Center for Clinical Epidemiology and Biostatistics, Perelman School of Medicine, University of Pennsylvania, Philadelphia, Pennsylvania
Department of Biostatistics, Epidemiology, and Informatics, Perelman School of Medicine, University of Pennsylvania, Philadelphia, Pennsylvania.
J Am Soc Nephrol. 2020 Dec;31(12):2912-2923. doi: 10.1681/ASN.2020040476. Epub 2020 Oct 6.
Slopes of eGFR have been associated with increased risks of death and cardiovascular events in a U-shaped fashion. Poor outcomes in individuals with rising eGFR are potentially attributable to sarcopenia, hemodilution, and other indicators of clinical deterioration.
To investigate the association between eGFR slopes and risks of death or cardiovascular events, accounting for multiple confounders, we studied 2738 individuals with moderate to severe CKD participating in the multicenter Chronic Renal Insufficiency Cohort (CRIC) Study. We used linear, mixed-effects models to estimate slopes with up to four annual eGFR assessments, and Cox proportional hazards models to investigate the association between slopes and the risks of death and cardiovascular events.
Slopes of eGFR had a bell-shaped distribution (mean [SD], -1.5 [-2] ml/min per 1.73 m per year). Declines of eGFR that were steeper than the average decline associated with progressively increasing risks of death (hazard ratio [HR], 1.23; 95% confidence interval [95% CI], 1.09 to 1.39; for a slope 1 SD below the average) and cardiovascular events (HR, 1.19; 95% CI, 1.03 to 1.38). Rises of eGFR or declines lower than the average decline were not associated with the risk of death or cardiovascular events.

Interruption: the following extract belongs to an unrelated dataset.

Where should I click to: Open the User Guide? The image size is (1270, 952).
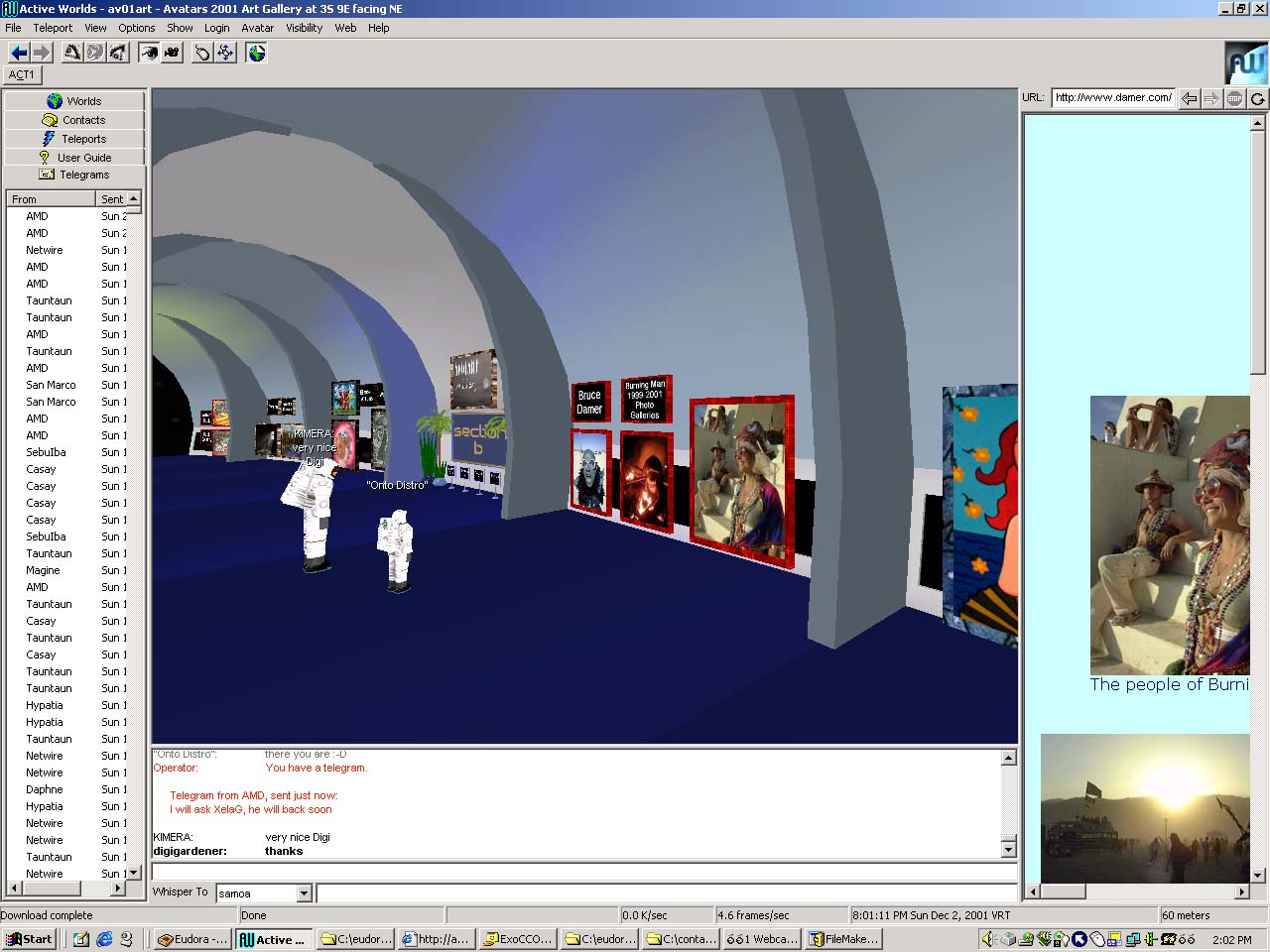[74, 158]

In a cohort of individuals with moderate to severe CKD, we observed steep declines of eGFR were associated with progressively increasing risks of death and cardiovascular events; however, we found no increased risks associated with eGFR improvement. These findings support the potential value of eGFR slopes in clinical assessment of adults with CKD.

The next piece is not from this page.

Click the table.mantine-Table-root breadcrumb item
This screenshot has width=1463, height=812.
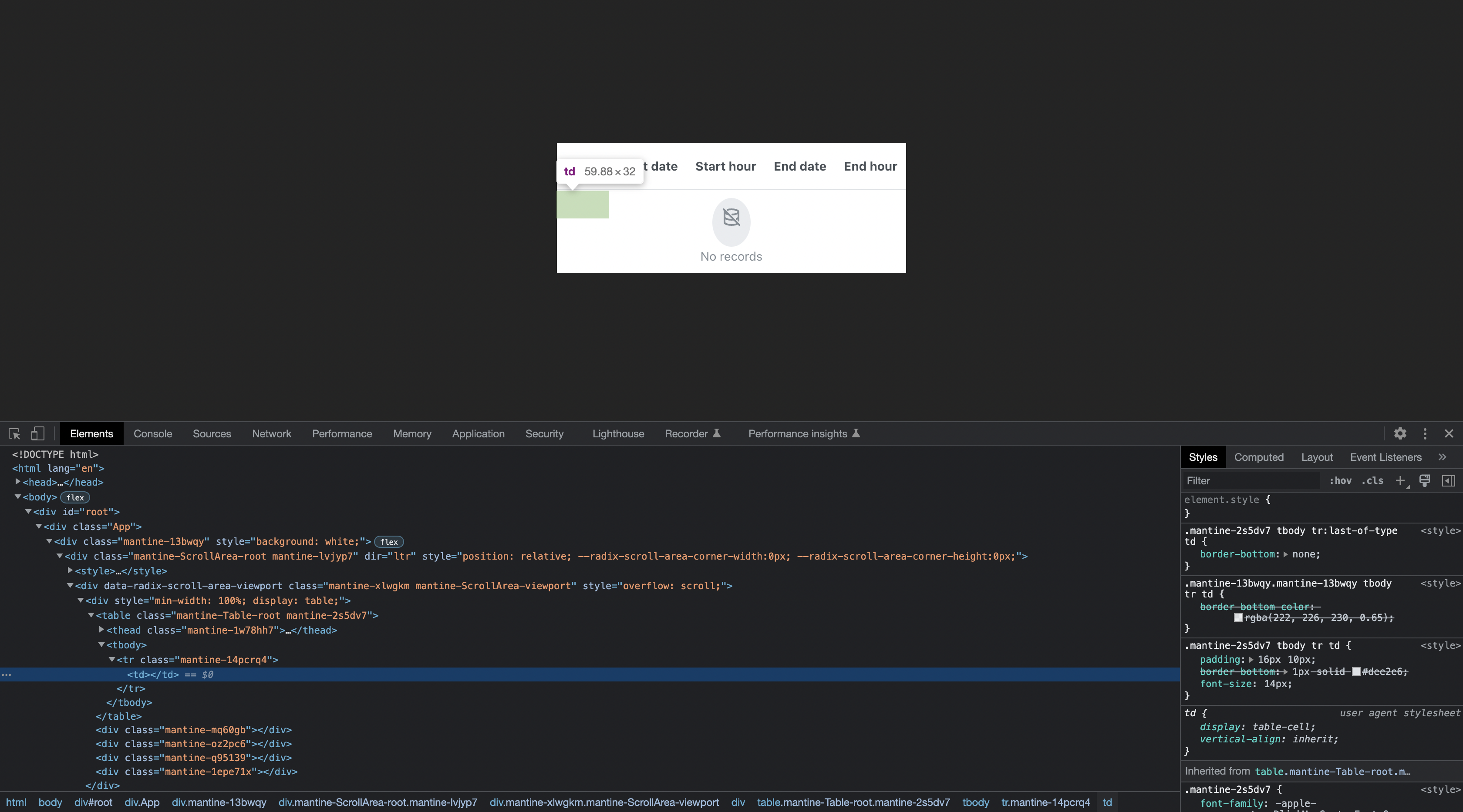[853, 802]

eGFR 的斜率与 U 型方式的死亡和心血管事件风险增加相关。eGFR 升高的个体的不良预后可能归因于肌肉减少症、血液稀释和其他临床恶化指标。
为了研究 eGFR 斜率与死亡或心血管事件风险之间的关联,我们考虑了多个混杂因素,对参加多中心慢性肾脏不全队列(CRIC)研究的 2738 名中重度 CKD 患者进行了研究。我们使用线性、混合效应模型来估计多达四次的年度 eGFR 评估斜率,并使用 Cox 比例风险模型来研究斜率与死亡和心血管事件风险之间的关联。
eGFR 斜率呈钟形分布(平均值[标准差],-1.5[-2]ml/min per 1.73 m per year)。eGFR 的下降速度超过与死亡率(风险比[HR],1.23;95%置信区间[95%CI],1.09 至 1.39;斜率比平均水平低 1 个标准差)和心血管事件(HR,1.19;95%CI,1.03 至 1.38)呈递增关系的平均下降速度与风险增加相关。eGFR 的升高或低于平均下降速度与死亡或心血管事件风险无关。
在中重度 CKD 患者队列中,我们观察到 eGFR 的急剧下降与死亡和心血管事件风险的逐渐增加相关;然而,我们没有发现与 eGFR 改善相关的风险增加。这些发现支持 eGFR 斜率在成人 CKD 临床评估中的潜在价值。